Google Wraps Up Antitrust Case That May Impact Its AI Policy

On Friday, Google concluded its closing arguments in an antitrust case whose results may dictate its artificial intelligence (AI) strategy.

In October 2020, the US Justice Department and eleven states accused the tech giant of unfairly monopolizing search engine traffic. The plaintiffs cited the California-headquartered firm’s interlocking arrangements designed to prevent competitors from acquiring a meaningful audience.

Newly unsealed documents this week detailed the conglomerate’s massive spending to monopolize search engine users from top brands. For instance, Google paid Apple over $1.00 billion a month in 2021 to remain the Safari browser’s default search engine.

Furthermore, the conglomerate paid over $20.00 billion in 2022 to retain its search engine’s prime placement in iPhones. It had similar deals with device manufacturers like Samsung, LG, and Motorola, as well as browsers like Mozilla and Opera.

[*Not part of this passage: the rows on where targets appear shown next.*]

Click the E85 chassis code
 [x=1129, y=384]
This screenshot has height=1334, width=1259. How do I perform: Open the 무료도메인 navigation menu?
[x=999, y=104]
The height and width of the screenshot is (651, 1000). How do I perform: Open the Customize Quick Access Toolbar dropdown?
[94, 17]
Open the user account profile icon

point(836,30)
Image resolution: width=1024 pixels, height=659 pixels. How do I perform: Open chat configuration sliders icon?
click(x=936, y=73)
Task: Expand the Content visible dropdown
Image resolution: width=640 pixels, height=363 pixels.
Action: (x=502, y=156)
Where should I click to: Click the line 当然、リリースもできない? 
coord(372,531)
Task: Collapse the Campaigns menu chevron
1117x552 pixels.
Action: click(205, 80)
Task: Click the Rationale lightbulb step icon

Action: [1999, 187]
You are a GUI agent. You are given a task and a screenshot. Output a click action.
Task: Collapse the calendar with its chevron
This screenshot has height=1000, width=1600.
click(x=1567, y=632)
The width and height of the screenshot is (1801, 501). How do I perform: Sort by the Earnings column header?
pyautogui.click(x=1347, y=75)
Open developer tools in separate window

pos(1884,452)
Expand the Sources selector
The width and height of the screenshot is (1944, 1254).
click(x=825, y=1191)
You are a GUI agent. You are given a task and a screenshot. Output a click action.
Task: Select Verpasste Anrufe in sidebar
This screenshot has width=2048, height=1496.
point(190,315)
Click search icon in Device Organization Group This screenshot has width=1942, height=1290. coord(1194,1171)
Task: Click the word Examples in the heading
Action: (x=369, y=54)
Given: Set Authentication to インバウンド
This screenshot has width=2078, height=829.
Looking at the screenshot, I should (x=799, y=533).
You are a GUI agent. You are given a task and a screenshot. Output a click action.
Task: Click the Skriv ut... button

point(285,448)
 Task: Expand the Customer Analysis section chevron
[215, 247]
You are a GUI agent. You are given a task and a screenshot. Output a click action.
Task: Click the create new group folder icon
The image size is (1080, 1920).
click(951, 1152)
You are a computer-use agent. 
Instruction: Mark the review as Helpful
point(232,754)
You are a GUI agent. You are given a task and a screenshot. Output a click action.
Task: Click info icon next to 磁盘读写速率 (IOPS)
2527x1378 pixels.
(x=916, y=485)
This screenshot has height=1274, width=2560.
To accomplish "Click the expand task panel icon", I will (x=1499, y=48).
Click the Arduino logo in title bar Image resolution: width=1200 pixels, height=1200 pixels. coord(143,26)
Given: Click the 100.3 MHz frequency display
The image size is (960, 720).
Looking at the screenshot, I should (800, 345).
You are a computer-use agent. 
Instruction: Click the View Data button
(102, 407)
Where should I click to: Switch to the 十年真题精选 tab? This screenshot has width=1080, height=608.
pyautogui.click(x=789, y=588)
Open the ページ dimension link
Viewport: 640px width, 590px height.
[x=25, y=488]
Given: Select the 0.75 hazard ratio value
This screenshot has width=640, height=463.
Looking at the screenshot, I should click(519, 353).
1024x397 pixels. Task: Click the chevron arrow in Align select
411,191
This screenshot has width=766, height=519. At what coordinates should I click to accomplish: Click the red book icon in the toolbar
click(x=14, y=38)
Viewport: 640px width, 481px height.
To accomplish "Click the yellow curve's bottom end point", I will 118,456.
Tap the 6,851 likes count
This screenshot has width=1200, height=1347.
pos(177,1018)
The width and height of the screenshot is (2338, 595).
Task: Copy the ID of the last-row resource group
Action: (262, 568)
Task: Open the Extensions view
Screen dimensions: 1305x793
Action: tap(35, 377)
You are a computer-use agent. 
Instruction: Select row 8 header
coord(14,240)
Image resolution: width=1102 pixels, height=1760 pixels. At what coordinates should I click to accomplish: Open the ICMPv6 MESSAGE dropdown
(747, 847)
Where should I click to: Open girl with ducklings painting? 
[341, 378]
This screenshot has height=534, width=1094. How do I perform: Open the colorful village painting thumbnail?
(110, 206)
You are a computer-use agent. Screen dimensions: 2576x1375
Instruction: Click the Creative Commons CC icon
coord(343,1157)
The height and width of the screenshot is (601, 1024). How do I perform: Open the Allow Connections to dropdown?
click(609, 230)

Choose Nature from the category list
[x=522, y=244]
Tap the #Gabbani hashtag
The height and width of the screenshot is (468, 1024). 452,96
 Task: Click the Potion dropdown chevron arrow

As a result, Google effectively owned or controlled approximately 80.00% of all general search queries in the US in 2023. The company argued that its search engine’s various advantages, not anticompetitive practices, are behind its dominance.

Google added that its contracts with various brands do not prevent users from switching to a different search engine. DoJ attorneys countered that most mobile device users tend to stick to whichever default option they are presented with.

Antitrust Verdict May Strip Google of Its LLM Edge

The antitrust ruling is pivotal to Google since its search engine supremacy considerably influences its generative AI (GenAI) strategy. Its monopoly gives the company exponentially more training data for large language model (LLM) machine learning than its competitors.

Hence, the Alphabet-owned company can accelerate the development of its LLM systems and prototypes even without a technological advantage. Critics cautioned that if Google takes the lead in the AI arms race, it may adopt the same strategy to stifle the competition.

Tech watchers warned that Google may pay companies to make its Gemini GenAI model the default chatbot in their devices. Nevertheless, if the judge rules against it, the tech giant might have to scrap significant portions of its AI roadmap.